Problem to work on » Please state how many lines in the records contain the string "output", with no words besides the number.

Input records »
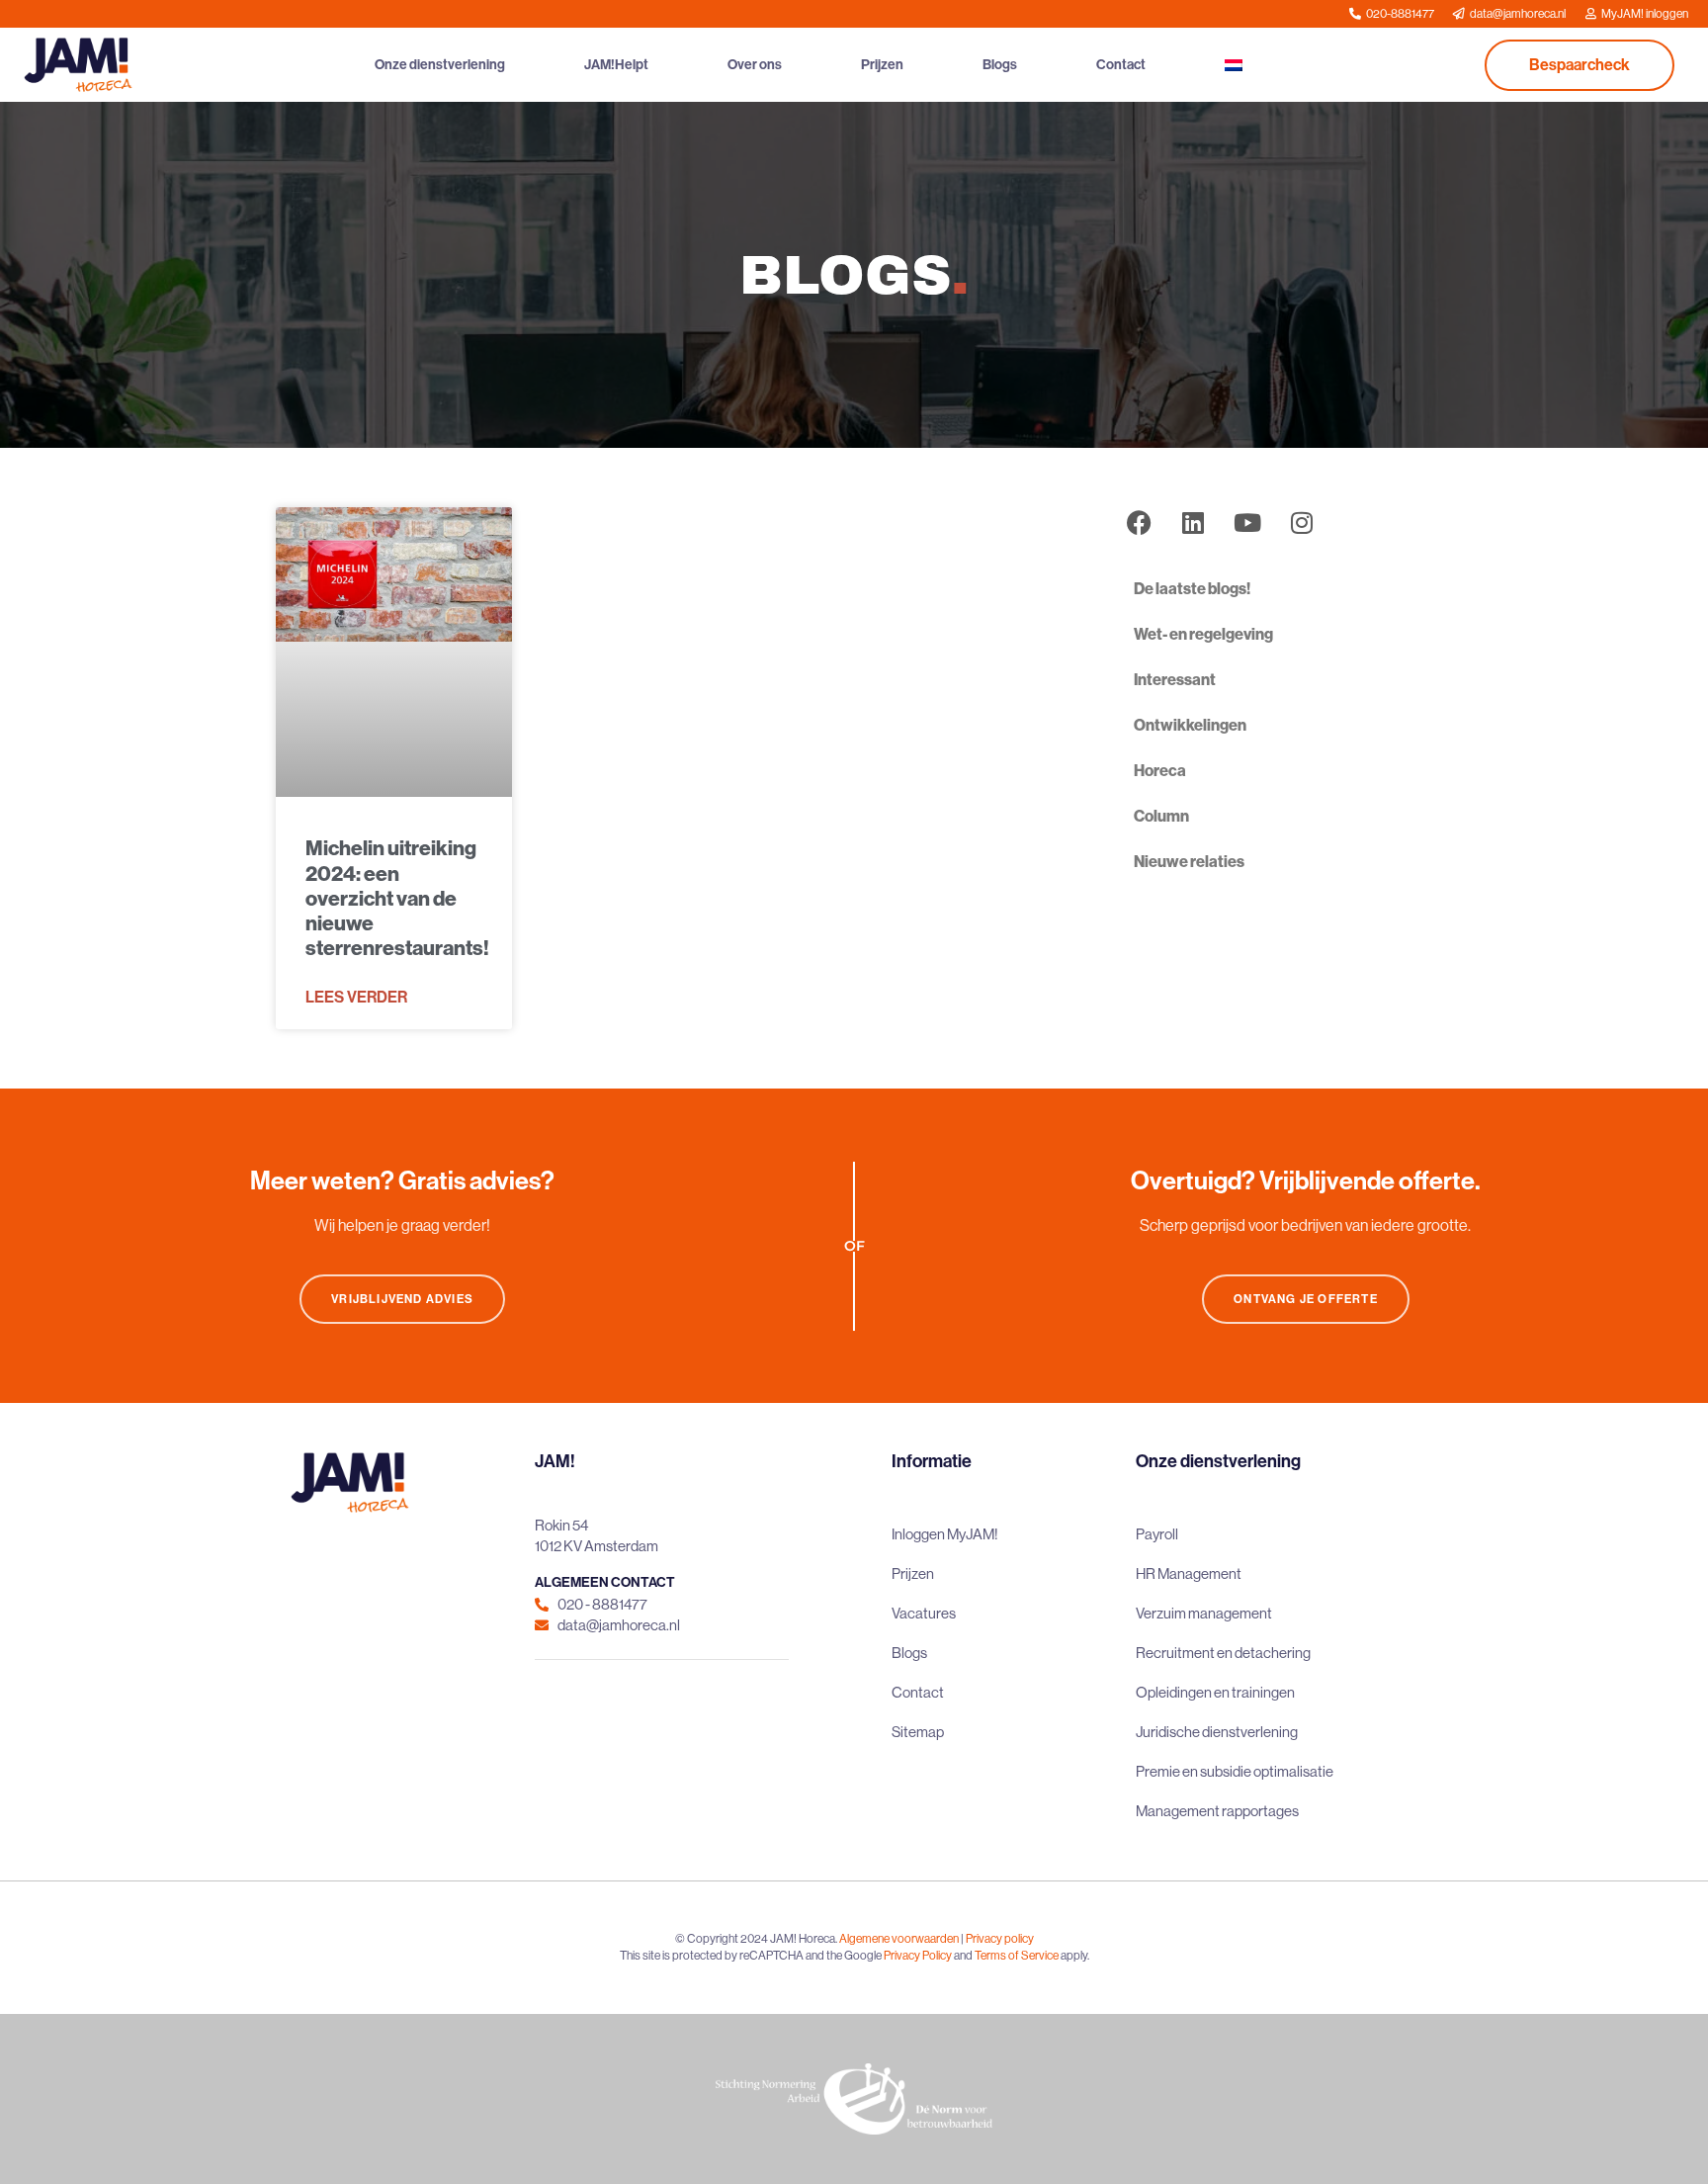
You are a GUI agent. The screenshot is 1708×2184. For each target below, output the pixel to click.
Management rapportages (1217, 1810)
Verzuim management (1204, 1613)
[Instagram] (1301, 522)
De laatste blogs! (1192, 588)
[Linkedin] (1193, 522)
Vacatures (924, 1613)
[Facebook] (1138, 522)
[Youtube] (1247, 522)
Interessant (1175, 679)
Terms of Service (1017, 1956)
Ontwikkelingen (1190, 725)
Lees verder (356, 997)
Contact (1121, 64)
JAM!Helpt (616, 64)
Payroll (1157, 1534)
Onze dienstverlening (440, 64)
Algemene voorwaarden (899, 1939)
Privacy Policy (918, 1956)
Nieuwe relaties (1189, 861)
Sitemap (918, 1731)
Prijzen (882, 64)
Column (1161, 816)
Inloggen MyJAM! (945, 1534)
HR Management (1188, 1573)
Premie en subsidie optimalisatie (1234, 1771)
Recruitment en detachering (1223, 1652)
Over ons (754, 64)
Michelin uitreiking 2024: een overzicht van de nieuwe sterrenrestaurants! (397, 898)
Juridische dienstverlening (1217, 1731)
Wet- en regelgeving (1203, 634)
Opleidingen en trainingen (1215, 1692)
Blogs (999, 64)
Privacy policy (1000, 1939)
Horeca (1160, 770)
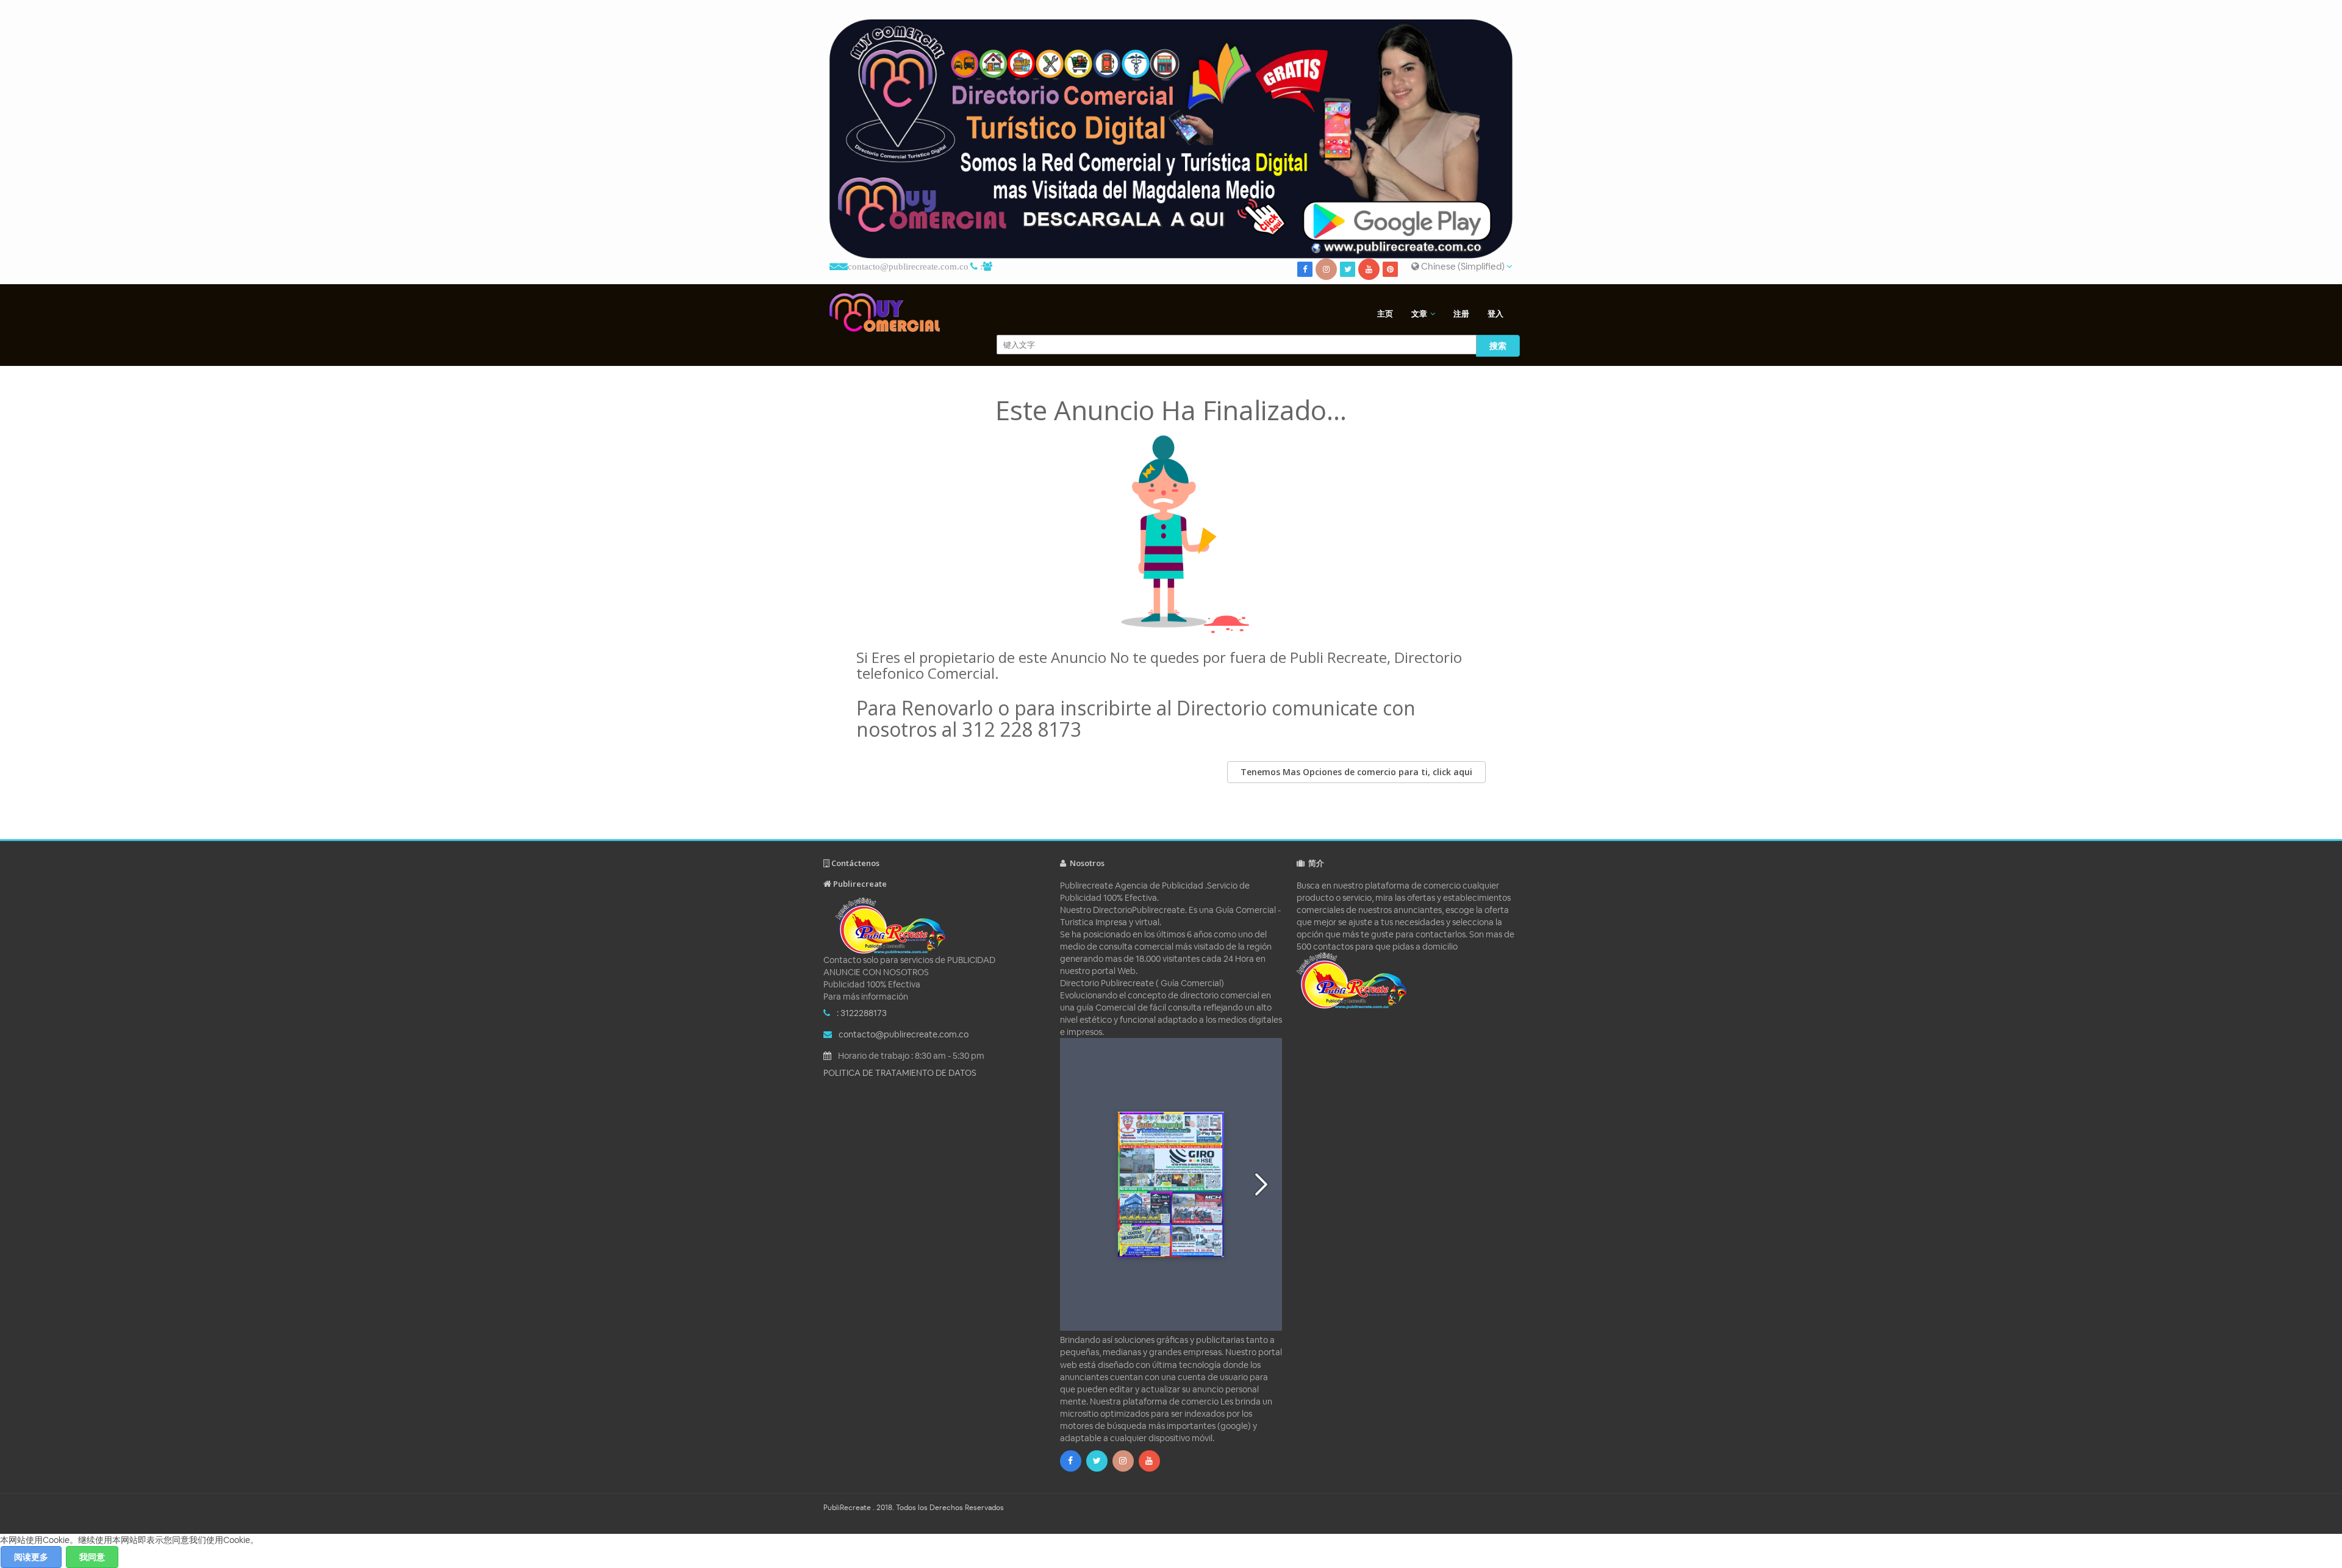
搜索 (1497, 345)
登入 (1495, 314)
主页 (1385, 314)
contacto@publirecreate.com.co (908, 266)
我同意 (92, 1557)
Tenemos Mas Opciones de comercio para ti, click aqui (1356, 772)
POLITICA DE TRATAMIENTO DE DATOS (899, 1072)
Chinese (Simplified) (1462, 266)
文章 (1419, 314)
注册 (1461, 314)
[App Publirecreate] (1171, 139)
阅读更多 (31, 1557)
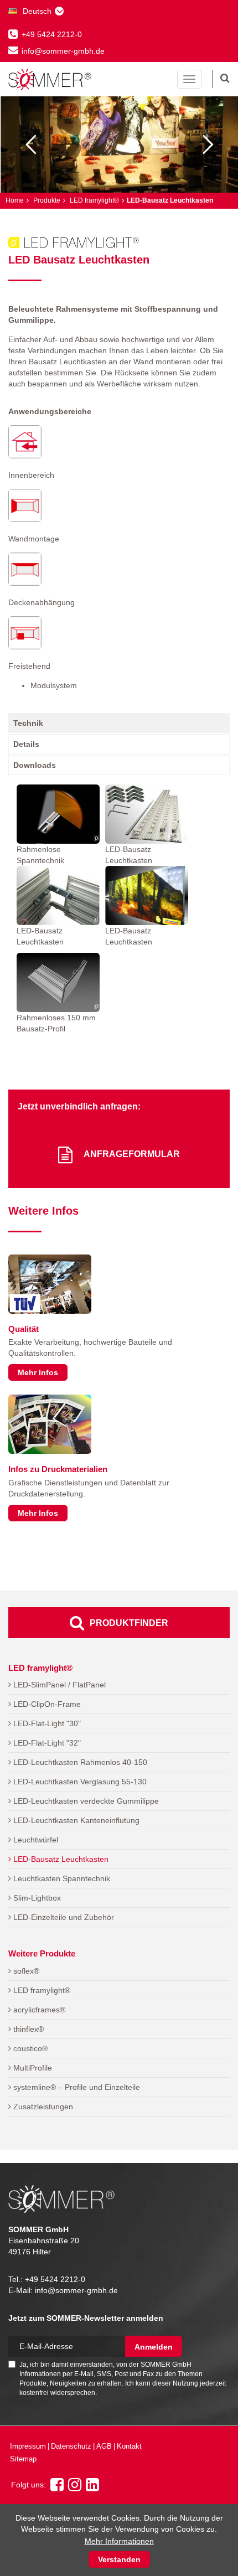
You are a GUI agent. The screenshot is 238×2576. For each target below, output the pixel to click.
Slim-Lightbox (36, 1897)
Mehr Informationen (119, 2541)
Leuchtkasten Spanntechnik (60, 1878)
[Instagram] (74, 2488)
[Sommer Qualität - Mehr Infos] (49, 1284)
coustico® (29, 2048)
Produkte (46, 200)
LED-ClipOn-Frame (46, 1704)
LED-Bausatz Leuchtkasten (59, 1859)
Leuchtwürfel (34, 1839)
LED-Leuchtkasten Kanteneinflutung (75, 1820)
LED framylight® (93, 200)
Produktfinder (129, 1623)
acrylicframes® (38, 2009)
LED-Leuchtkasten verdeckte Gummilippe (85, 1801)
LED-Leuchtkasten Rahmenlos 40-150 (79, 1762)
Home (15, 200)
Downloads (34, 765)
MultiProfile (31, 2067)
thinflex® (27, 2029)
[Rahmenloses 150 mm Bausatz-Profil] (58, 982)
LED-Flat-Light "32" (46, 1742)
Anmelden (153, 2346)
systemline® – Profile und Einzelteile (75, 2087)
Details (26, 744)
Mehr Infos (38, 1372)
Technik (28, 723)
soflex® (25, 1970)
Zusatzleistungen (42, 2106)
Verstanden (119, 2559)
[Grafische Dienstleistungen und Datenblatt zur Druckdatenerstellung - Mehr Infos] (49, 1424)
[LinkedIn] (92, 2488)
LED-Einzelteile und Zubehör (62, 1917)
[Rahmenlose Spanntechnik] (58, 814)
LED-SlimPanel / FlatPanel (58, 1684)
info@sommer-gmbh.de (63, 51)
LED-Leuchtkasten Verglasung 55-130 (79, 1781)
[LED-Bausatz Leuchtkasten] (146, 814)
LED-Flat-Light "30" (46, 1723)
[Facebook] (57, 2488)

Result » 2